(Stored dataset items)
*****
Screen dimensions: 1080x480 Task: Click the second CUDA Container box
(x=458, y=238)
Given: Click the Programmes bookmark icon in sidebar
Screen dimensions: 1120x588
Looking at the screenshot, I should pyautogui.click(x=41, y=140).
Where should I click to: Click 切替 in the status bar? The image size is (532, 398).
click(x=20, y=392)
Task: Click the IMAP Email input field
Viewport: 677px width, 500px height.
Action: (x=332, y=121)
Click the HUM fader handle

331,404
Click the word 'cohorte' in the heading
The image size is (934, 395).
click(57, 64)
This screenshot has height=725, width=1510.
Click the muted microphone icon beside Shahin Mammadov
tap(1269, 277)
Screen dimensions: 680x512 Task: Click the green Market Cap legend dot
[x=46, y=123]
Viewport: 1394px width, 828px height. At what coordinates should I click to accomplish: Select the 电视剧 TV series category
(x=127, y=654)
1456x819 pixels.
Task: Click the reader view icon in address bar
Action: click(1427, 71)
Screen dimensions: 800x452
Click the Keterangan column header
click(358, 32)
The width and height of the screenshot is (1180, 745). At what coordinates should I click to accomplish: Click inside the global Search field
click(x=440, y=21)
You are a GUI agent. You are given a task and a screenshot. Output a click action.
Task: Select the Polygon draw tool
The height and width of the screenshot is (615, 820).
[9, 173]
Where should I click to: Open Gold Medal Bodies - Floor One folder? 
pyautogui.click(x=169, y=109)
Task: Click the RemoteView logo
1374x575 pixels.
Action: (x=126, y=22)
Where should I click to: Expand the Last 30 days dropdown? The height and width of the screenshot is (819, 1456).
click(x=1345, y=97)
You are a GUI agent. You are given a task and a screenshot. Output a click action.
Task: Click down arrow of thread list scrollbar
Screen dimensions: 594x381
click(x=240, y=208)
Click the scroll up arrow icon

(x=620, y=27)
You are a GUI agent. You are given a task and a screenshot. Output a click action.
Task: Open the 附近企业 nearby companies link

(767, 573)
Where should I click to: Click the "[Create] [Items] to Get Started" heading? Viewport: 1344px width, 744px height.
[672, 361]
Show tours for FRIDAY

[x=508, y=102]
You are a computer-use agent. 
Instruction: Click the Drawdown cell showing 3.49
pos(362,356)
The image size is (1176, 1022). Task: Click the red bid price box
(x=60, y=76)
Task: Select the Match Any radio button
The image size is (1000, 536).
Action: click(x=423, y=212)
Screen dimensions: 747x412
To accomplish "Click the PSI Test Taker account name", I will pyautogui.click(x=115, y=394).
*****
■ TO DO ■
Restate every entry above word for word.

■ COMPLETED EXERCISE ■
Screen dimensions: 1080x480 Task: Click the second CUDA Container box
(x=458, y=238)
Given: Click the Programmes bookmark icon in sidebar
Screen dimensions: 1120x588
Looking at the screenshot, I should pyautogui.click(x=41, y=140).
Where should I click to: Click 切替 in the status bar? The image size is (532, 398).
click(x=20, y=392)
Task: Click the IMAP Email input field
Viewport: 677px width, 500px height.
Action: (x=332, y=121)
Click the HUM fader handle

331,404
Click the word 'cohorte' in the heading
The image size is (934, 395).
click(57, 64)
This screenshot has height=725, width=1510.
Click the muted microphone icon beside Shahin Mammadov
tap(1269, 277)
Screen dimensions: 680x512 Task: Click the green Market Cap legend dot
[x=46, y=123]
Viewport: 1394px width, 828px height. At what coordinates should I click to accomplish: Select the 电视剧 TV series category
(x=127, y=654)
1456x819 pixels.
Task: Click the reader view icon in address bar
Action: click(1427, 71)
Screen dimensions: 800x452
Click the Keterangan column header
click(358, 32)
The width and height of the screenshot is (1180, 745). At what coordinates should I click to accomplish: Click inside the global Search field
click(x=440, y=21)
You are a GUI agent. You are given a task and a screenshot. Output a click action.
Task: Select the Polygon draw tool
The height and width of the screenshot is (615, 820).
[9, 173]
Where should I click to: Open Gold Medal Bodies - Floor One folder? 
pyautogui.click(x=169, y=109)
Task: Click the RemoteView logo
1374x575 pixels.
Action: (x=126, y=22)
Where should I click to: Expand the Last 30 days dropdown? The height and width of the screenshot is (819, 1456).
click(x=1345, y=97)
You are a GUI agent. You are given a task and a screenshot. Output a click action.
Task: Click down arrow of thread list scrollbar
Screen dimensions: 594x381
click(x=240, y=208)
Click the scroll up arrow icon

(x=620, y=27)
You are a GUI agent. You are given a task and a screenshot. Output a click action.
Task: Open the 附近企业 nearby companies link

(767, 573)
Where should I click to: Click the "[Create] [Items] to Get Started" heading? Viewport: 1344px width, 744px height.
[672, 361]
Show tours for FRIDAY

[x=508, y=102]
You are a computer-use agent. 
Instruction: Click the Drawdown cell showing 3.49
pos(362,356)
The image size is (1176, 1022). Task: Click the red bid price box
(x=60, y=76)
Task: Select the Match Any radio button
The image size is (1000, 536).
Action: click(x=423, y=212)
Screen dimensions: 747x412
To accomplish "Click the PSI Test Taker account name", I will pyautogui.click(x=115, y=394).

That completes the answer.